E por que a Suíça? Ora, como se sabe, Borges escolheu Genebra para passar a fase final da vida, já na companhia de Maria Kodama. Tinha, com a cidade, uma relação estreita, pois lá vivera parte da juventude e, como gostava de dizer (e escrever), lhe parecia a cidade onde se podia ser mais feliz. Lá morreu, há exatos 30 anos, e lá está enterrado. Portanto, se o filme de Burlan é uma viagem, esta deve procurar os vestígios do escritor em especial em Genebra, mas passando também por Buenos Aires, Lausanne, Zurique e São Paulo, de onde parte o personagem (Henrique Zanoni) em busca de Borges.

De certa forma, o filme não busca “explicar” Borges, já que este encerra dose considerável de mistério em seus textos labirínticos e também em sua vida “sem acontecimentos”, como ele dizia. Borges pode ser objeto de estudos – e estes à uma distância de 30 anos de sua desaparição física – que se multiplicam como diante de um espelho de mil faces. Mas sempre sobra um resto por explicar, algo na sombra ou imerso no mistério. E, portanto, o filme a ele dedicado faz a paráfrase de um dos seus contos mais conhecidos, Em Busca de Almotássim, no qual o percurso parece muito mais significativo do que a chegada.

Ouvem-se pessoas, vai-se a livrarias, anda-se pelas ruas de uma Genebra gelada, mas a emoção maior é quando o acaso brinda o cineasta com uma cantora argentina, também ela no cemitério, diante da lápide de Borges. Este não desgostaria de ouvir a canção medieval para ele entoada na fria tarde suíça: Honte, Paour, Doubtance, de Guillaume de Machaut, ano 1370.

Borges mudou-se com sua família para a Suíça em 1914. Lá estudou, e depois os Borges foram para Madri, só regressando à Argentina em 1921.

Neto de avó inglesa, o escritor era fluente nessa língua. Sua longa vivência no exterior e o caráter universal dos contos que começou a escrever, estabeleceram a imagem de escritor cosmopolita e internacional.
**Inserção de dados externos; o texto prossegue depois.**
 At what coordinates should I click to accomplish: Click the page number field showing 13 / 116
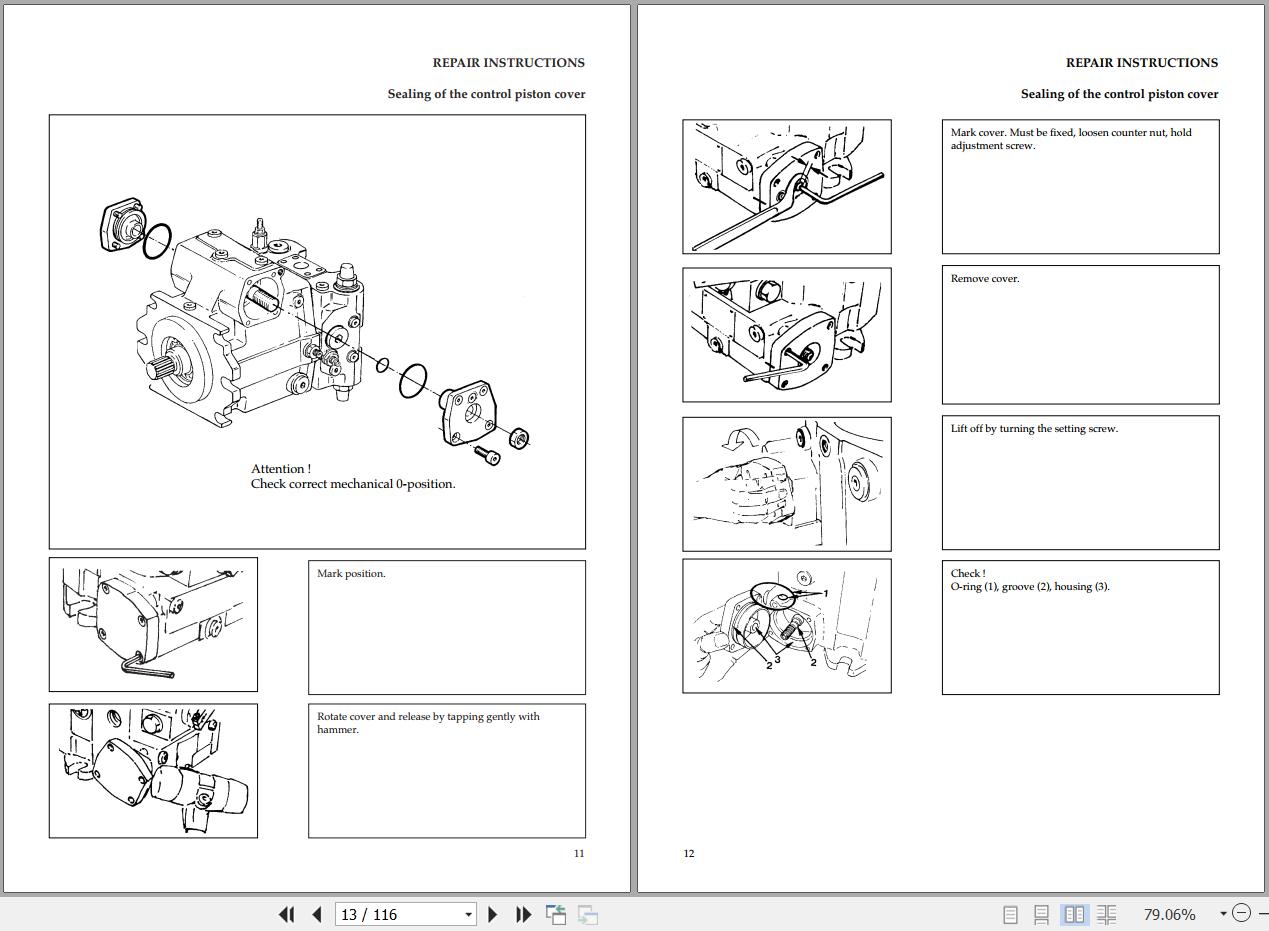pos(398,914)
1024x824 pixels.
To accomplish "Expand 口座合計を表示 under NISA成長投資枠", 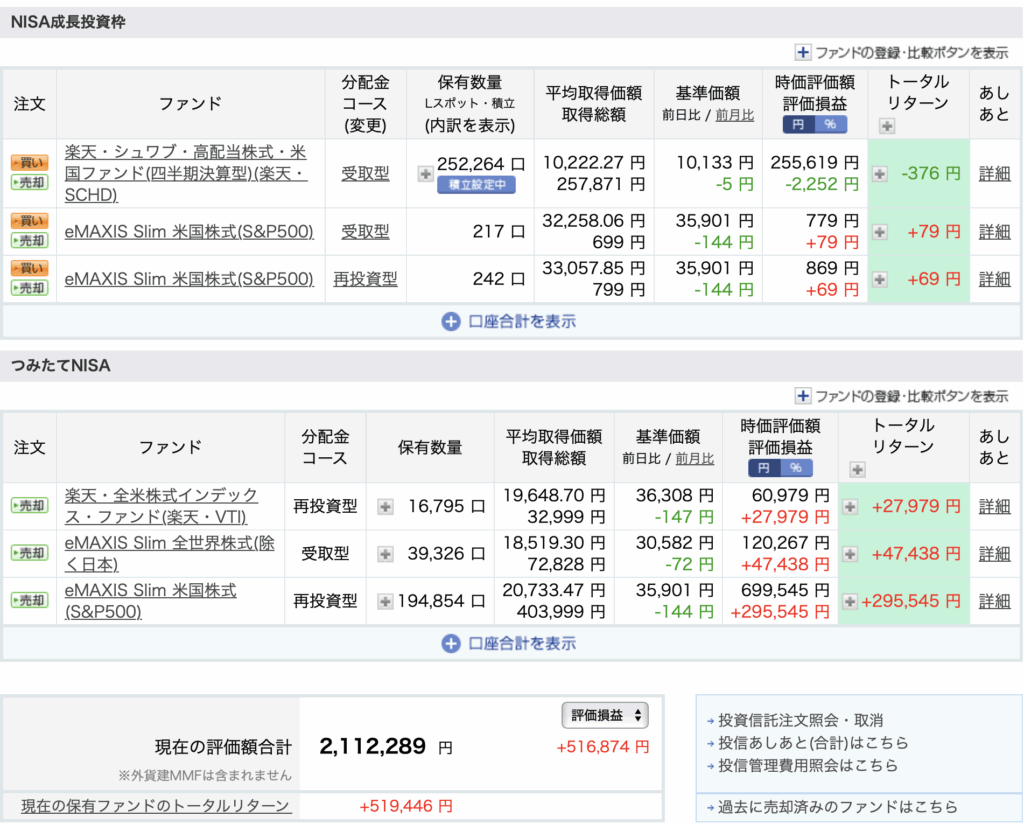I will pyautogui.click(x=510, y=322).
As duas obras talvez mais famosas, Ficciones (1944) e O Aleph (1949), ajudam a construir essa imagem. Seus temas são espelhos, labirintos, o tempo, o duplo. A linguagem límpida, clássica, à inglesa, também reforçava a estampa de “escritor do mundo”. O boom da literatura latino-americana, nos anos 1960, ajudou Borges a se tornar internacionalmente conhecido. No entanto, ao contrário do que acontecia com outros autores, como Gabriel García Márquez, Manuel Scorza e outros, sua prosa de Borges não era vinculada a regionalismos ou a exotismos. Soava europeia até a medula – o que não lhe valeu poucas críticas.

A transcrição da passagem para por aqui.